Throughout the summer I continued to struggle both mentally and physically. I was suffering from a crippling sense of loneliness being away from my friends, and I could barley leave my house due to my physical restrictions. I'd spend my days texting Kendal about Grey's Anatomy (she made me watch it and I quickly became obsessed) and texting Julia about life, music, movies and anything that came to mind.
She talked me through some of the roughest nights, distracting me from the pain that was making me physically ill. I could talk to her about anything, and always knew that I could count on her to help me with an issue, or simply make me laugh when every inch of my body was in pain.
We made each other playlists, shared the works we were writing, and talked about college applications (even though they are truly miserable). Months later "love from your local Texan" is still my most played playlist, and every time I hear it all I can think about is what a great friend Julia has been to me.
It is crazy to me that I have known her for less than a year and she has become one of the most important people in my life. I don't know how I would have gotten through this past summer without her, and I truly hope that one day I can give her the biggest hug ever.
Internet friends can be one of the best things to ever happen to you, just like they have been to me. While it is important to be careful with people you don't know on social media, you may be surprised at how genuine a lot of people truly are.

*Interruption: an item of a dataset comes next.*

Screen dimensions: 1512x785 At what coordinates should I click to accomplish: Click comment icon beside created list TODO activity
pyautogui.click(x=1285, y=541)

I would have never guessed that two of my best friends would live hours away from me in places like Texas and Ohio, yet the distance means nothing, in fact it only makes these relationships stronger. These are some of the best friendships that I have ever been blessed with and I am beyond grateful for these beautiful and amazing human beings.
I thank you for sticking by my side all of these years. Thank you for accepting me with all of my quirkiness and flaws. I am so proud of everything you have accomplished, and I can't wait to have an amazing day in NYC with you sometime soon. I always look forward to hearing about your adventures, boy drama, and seeing your pets on snapchat and FaceTime. (especially your cat). I am so happy that we have been able to bond over Degrassi, Grey's Anatomy, One Tree Hill, and so much more. You have dealt with all of my drama throughout the years and I can't thank you enough for that. 5 years is a long time, and we have both come a long way since our awkward early teen days. I can't wait to see where else we will go, and what other adventures we will have together.
Thank you for everything you have done for me, even without knowing all of it. You brought so much positivity and laughs into my summer and into my life. I'm so glad I made a stupid comment about Mac and Cheese that one night, and I'm so lucky that you decided to respond and talk to the crazy girl who replied to your tweet. Distance has got nothing on us, and one day I swear we will go on some sort of adventure together, and I will get the chance to give you the biggest hug. I love hearing about what you're up to, and how your horses are doing. (They're actually the cutest). Thank you for helping me to fully accept myself and embrace my sexuality. Thank you for exposing me to some great music, and teaching me things about myself that I didn't know existed. I can't wait to see where our friendship goes and I hope that we can stick together for many years to come.